Em 1º lugar refira-se que encontrando-se o crédito em causa nos autos a ser exigida em sede de execução fiscal instaurada contra o 1º arrestado ( cfr ponto 25 dos factos provados e mencionado nas conclusões do requerimento recursivo), o seu decretamento já não depende do tributo estar em fase de liquidação ou já liquidado, já que tal pressuposto restringe-se legalmente ao arresto preventivo a quer se refere o artº 136º do CPPT, aqui se aplicando o arresto requerido em conformidade com o preceituado no artº 214º, do mesmo Código, o qual se refere à garantia da divida exequenda e acrescido.
Em 2º lugar , nestes casos, já existindo incumprimento ou mora do devedor, já se encontra vencido o crédito tributário, pelo que o seu decretamento apenas depende do referido “periculum in mora”, ou seja, que se demonstre o justo receio da perda da garantia patrimonial que “… faça antever o perigo de se tornar difícil ou impossível a cobrança do crédito…” nas palavras do Ilte Jurisconsulto “ Lebre de Freitas “, in CPC anotado, Vol.II, pags 124.- cfr nº1, do artº 214º do CPPT.
Em 3º lugar, considera-se, presuntivamente, que tal circunstância se verifica nos casos de dívida por imposto que o executado tenha, ao que ora nos importa, repercutido a terceiros e que não tenha procedido à sua entrega ao Estado nos prazos legais- cfr nº2, do artº 214º, do referido CPPT.

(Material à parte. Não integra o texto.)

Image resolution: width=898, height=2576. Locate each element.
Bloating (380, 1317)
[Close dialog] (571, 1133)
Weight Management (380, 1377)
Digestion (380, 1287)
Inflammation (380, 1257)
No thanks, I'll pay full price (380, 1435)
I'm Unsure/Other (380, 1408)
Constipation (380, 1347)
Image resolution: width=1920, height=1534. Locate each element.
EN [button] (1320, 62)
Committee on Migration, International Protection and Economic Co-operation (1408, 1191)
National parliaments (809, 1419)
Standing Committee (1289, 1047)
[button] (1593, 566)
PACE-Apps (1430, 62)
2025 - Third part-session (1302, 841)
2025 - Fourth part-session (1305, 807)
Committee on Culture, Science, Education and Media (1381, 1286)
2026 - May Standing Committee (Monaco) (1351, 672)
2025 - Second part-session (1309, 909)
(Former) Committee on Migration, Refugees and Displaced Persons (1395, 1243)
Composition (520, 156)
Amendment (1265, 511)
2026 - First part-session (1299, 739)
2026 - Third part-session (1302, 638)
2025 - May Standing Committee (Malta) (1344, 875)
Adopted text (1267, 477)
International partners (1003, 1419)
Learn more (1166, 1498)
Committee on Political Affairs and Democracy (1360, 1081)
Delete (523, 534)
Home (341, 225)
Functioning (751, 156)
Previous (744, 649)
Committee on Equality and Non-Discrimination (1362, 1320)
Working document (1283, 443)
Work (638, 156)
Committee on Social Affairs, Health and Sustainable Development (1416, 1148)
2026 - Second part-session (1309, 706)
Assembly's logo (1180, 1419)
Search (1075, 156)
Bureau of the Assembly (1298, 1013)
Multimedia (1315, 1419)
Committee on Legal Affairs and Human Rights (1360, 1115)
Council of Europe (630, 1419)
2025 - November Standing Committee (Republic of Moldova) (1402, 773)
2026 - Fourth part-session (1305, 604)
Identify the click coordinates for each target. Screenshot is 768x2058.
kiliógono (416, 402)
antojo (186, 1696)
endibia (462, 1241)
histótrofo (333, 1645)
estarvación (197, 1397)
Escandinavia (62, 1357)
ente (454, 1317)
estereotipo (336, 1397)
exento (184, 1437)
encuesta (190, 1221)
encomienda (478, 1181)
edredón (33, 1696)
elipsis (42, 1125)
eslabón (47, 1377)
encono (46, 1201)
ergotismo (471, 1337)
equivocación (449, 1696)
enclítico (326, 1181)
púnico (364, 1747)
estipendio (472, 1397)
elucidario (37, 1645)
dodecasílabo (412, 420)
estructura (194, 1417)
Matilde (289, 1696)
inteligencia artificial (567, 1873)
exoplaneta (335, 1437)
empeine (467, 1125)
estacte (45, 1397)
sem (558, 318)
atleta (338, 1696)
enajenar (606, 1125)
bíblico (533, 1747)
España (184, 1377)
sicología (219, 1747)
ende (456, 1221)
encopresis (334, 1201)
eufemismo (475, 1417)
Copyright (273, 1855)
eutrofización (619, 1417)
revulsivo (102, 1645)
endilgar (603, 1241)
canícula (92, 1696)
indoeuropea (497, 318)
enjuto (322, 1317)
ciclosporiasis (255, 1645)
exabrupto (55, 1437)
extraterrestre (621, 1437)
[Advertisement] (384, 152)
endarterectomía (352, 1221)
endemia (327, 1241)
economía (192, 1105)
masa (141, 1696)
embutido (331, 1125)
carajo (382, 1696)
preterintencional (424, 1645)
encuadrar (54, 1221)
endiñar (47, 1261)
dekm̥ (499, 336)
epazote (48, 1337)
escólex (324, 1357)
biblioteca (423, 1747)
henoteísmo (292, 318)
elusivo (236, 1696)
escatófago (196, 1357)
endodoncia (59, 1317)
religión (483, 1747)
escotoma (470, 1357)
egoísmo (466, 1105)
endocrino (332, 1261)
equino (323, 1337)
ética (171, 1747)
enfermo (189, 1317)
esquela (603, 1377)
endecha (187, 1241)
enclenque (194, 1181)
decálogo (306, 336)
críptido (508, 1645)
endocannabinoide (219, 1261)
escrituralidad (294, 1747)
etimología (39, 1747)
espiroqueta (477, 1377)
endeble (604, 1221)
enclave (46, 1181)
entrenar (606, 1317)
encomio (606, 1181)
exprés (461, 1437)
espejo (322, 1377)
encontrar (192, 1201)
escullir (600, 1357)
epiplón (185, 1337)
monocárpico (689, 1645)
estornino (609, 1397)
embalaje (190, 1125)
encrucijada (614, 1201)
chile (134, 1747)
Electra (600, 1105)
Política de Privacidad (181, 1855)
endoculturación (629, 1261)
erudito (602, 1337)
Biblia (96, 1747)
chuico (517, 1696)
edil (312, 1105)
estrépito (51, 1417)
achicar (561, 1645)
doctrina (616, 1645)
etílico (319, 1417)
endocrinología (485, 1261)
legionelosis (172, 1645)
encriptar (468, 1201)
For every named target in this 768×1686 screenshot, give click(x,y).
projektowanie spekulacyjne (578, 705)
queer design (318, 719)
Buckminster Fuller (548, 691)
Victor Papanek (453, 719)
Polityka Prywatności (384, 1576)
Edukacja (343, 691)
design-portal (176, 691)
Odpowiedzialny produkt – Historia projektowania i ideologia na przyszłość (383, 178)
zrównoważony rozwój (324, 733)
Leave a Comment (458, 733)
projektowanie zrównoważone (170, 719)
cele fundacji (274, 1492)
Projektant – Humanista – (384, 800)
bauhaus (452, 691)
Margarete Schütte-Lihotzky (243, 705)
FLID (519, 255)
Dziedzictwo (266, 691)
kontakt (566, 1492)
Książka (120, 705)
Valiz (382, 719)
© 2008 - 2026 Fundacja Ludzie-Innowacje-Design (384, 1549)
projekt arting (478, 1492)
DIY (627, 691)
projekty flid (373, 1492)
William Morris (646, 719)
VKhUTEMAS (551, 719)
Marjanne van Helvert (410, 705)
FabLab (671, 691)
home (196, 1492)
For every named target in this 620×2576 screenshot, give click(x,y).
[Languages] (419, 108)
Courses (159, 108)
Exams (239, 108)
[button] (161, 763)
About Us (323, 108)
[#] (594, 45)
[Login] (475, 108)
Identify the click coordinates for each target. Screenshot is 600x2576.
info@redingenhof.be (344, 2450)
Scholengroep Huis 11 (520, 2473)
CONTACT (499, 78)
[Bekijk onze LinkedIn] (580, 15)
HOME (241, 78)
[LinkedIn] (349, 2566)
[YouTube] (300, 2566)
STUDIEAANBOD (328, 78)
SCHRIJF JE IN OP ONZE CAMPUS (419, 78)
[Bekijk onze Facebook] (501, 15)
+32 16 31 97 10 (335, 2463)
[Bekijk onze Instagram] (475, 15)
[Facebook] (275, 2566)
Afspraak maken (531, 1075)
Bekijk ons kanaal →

Aplicando tais normas ao caso aqui em análise, a F.P. requereu o arresto de bens suficientes para garantir a dívida exequenda e acrescido, não tendo o recorrente contestado nas ditas conclusões, a extensão da mesma, pelo que apenas cabe apreciar se o decretamento da providência se sustentou na necessária “… alegação e prova, ainda que perfunctória , de um circunstancialismo fáctico que faça antever o perigo de se tornar difícil ou impossível a cobrança do crédito..”, como bem refere o Ilte Juiz Conselheiro A. Abrantes Geraldes” in “Temas da Reforma do Processo Civil”, IV Vol., Ed, 2003, pags 186.Ora,
Atento o facto ora acrescido ao probatório, verifica-se que se torna imprestável à verificação daquele receio a presunção ínsita no referido nº 2, do artº 214º, do CPPT, porquanto as correcções de Imposto sobre o Valor Acrescentado, enquanto tributo repercutido a terceiros e não entregue, não se verifica, porquanto a dita liquidação adicional que resultou da referida acção inspectiva não resulta de um caso de autoliquidação do tributo nos seus “outputs” ( as chamadas operações activas do s.p.) e concomitante entrega do imposto ao Estado , antes derivam de falta de liquidação do mesmo aos respectivos clientes, por haver aplicado às operações tributáveis o regime da margem (vd Dec.-Lei nº 199/96, de 18.10), o que significa que apenas liquidou o tributo pela diferença entre o preço de compra e o valor da contrapartida obtida do cliente – cfr nº1, do artº 4º daquele regime, pelo que não repercutiu o tributo na totalidade sobre terceiros, sendo essa diferença de imposto não liquidado que originou a dita liquidação adicional de imposto.
Assim,
A referência feita na sentença quanto à dita presunção legal carece de suporte legal e é aqui expressamente afastada para efeitos de verificação do referido justo receio ao abrigo da referida norma .- cfr nesse sentido acórdão proferido no processo nº 197/20, de 05.11.2020, do STA, confirmativo desse entendimento.
Resta ainda assim averiguar se se fez a necessária prova de tal circunstancialismo fáctico que fundamente o decretamento do referido arresto.
A sentença sob judicio sustentou a decisão de decretamento da dita providência invocando o seguinte argumentativo fundamentador:
“ A providência cautelar do arresto preventivo, encontra-se especificamente prevista nos artigos 136° a 139° do Código de Procedimento e de Processo Tributário (CPPT), sendo-lhe subsidiariamente aplicável o disposto no Código de Processo Civil (cfr. art. 139° do CPPT).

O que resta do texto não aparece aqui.